A good argument for not buying health insurance

Updated
Dice
Dice

This post is really targeted to the self-employed and non-insured among you. (You lucky still-employed workers with health benefits, you're excused for now.) I just want to offer this interesting op-ed piece by Chicago-based health care writer J. Duncan Moore, Jr. as food for thought, because he gives good reasons for why it's not worth having health insurance -- and how it's possible to profit without it.

I have individual coverage by Anthem Blue Cross, who, without any notice, just upped my monthly premium 21 percent. To afford the payments, I moved from a $2,500 deductible to a $5,000 deductible last year. A month after that move, Blue Cross upped my premium 15 percent. My "who needs this crap" attitude was stoked after reading Moore's point of view.

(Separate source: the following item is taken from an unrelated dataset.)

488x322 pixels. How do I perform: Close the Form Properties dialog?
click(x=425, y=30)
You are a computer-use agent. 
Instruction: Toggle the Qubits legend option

After losing his job and seeing his $447-a-month COBRA coverage about to expire, Moore decided not to get an individual plan. His reasoning: he's a healthy person who eats right, sleeps enough and has no family history of major diseases. So, Moore decides, "Why shouldn't I create my own network and find providers who would give me a discount for paying cash?" Putting his plan into practice, he went to his doctor for a checkup. His visit was billed at $100 but discounted to $65, and routine cholesterol tests were marked down from $195 to $110. "I wrote two checks on the spot. There was no paperwork, no correspondence, no phone calls, no arguing about deductibles or co-pays, for me or for the doctor's office. And the doctor got his money immediately."

This is where he tips into a part of U.S. health care that is changing and needs to change: patients knowing the price of medical treatments upfront. " Most doctors don't like to cite a price in advance, but as the U.S. health system moves toward asking patients to pay a greater share of the bill, doctors are going to have to become more responsive to their patients' cost sensitivities."